NYC Toll Increase Riles Trucking Group, Commuters
The board of the Port Authority of New York and New Jersey agreed Aug. 19 to a two-step increase in bridge and tunnel fares that is smaller than originally proposed, but still a 56 percent increase over five years. The American Trucking Associations is trying to stop it.
The board of the Port Authority of New York and New Jersey agreed Aug. 19 to a two-step increase in bridge and tunnel fares that is smaller than originally proposed, but still an increase of as much as 182 percent over five years for trucks, according to the American Trucking Associations (ATA), which has not conceded and is trying to stop it. Commuters who use the bridges and tunnels regularly are posting comments expressing their outrage on a variety of blogs.
The recession's effect on revenues is one reason for raising the tolls, according to the authority, which also cited the need to complete the World Trade Center rebuild, on which it is spending $11 billion.
ATA President and CEO Bill Graves wrote a letter Aug. 25 asking Gov. Chris Christie of New Jersey and Gov. Andrew Cuomo of New York, who appoint the authority's board, to reconsider what Graves called an "ill-conceived and unprecedented" toll hike. "We urge you to veto this proposal, which will not only devastate trucking companies who serve the New York City area, but will also increase the cost of doing business in a region already regarded as among the most expensive in the nation," Graves wrote. He said ATA and the state trucking associations in New York and New Jersey strongly oppose a plan where "a majority of new revenues will subsidize projects with no benefit to those paying the tolls."
Graves said the proposed tolls for five-axle trucks will be nearly three times higher than for comparable bridges nationwide, and if Maryland's proposed increases are implemented, tolls for a truck hauling goods from Baltimore to Manhattan will rise from $114.25 today to $209.25 within three years. "If the proposal is approved, ATA will be compelled to consider its legal and legislative options," Graves added.
After the board's vote in favor, authority Chairman David Samson said the added revenue is vital to the agency. "The attacks on the World Trade Center in 2001, the 10th anniversary of which we will commemorate in three weeks, showed us that we need to strengthen our security at all Port Authority facilities to ensure that our passengers, our employees, and the public are safe from terrorist attacks. Those improvements in security for our facilities alone have added costs of more than $6 billion over the past 10 years," Samson said. "We are also rebuilding the World Trade Center site as a symbol of our nation’s success, strength and resilience, and as an economic force for the New York/New Jersey region. Of course, it is our moral obligation to the families of the victims lost that day that we rebuild, and we have committed more than $11 billion for the project.
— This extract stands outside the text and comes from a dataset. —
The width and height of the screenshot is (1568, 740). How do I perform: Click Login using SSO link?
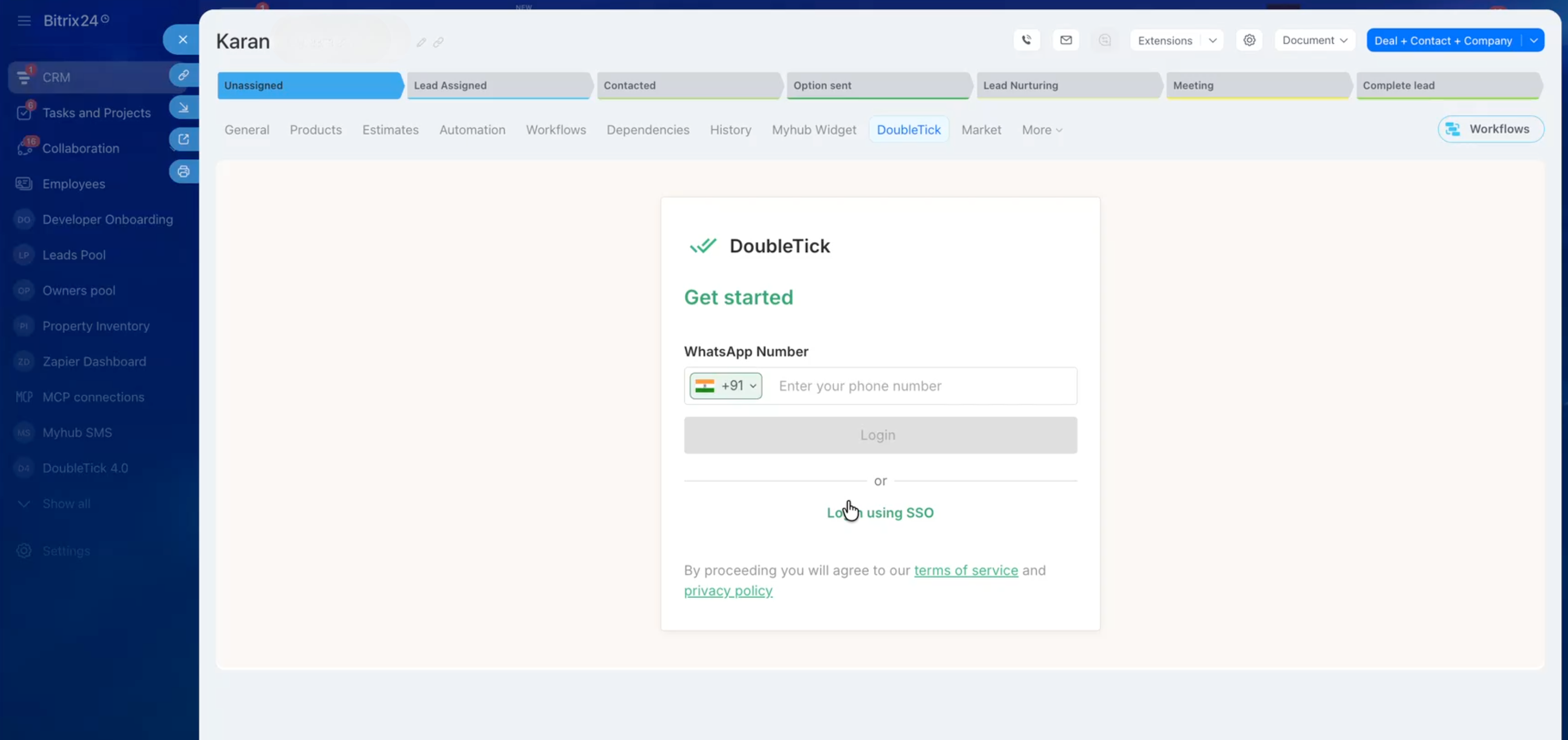tap(880, 513)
"So, it is the impact of those three factors: a slowed economy; the commitment to rebuild the World Trade Center site and our other infrastructure investments; and our responsibility to provide security for our travelers, our customers, and our commuters -- all three factors have placed us in today's financial situation."
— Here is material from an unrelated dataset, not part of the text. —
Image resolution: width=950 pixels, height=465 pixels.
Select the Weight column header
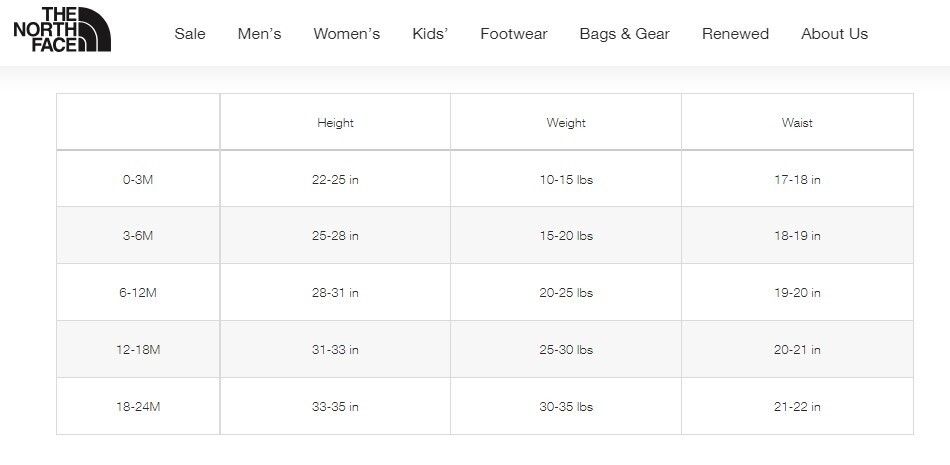click(566, 122)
Besides the WTC site and its costs, the authroity is investing $1 billion to raise the roadway of the Bayonne Bridge in anticipation of the widening of the Panama Canal and must invest to upgrade the ports' ability to handle the largest cargo vessels, he said. The agency also is spending (with private-sector participation) $1.5 billion on rebuilding the Goethals Bridge, and more than $100 million in rehabilitating the entrance helix to the Lincoln Tunnel, which serves 40 million vehicles a year. Another $700 million will be spent to replace the suspension cables on the 80-year old George Washington Bridge. "It is essential that these cables be replaced," Samson said.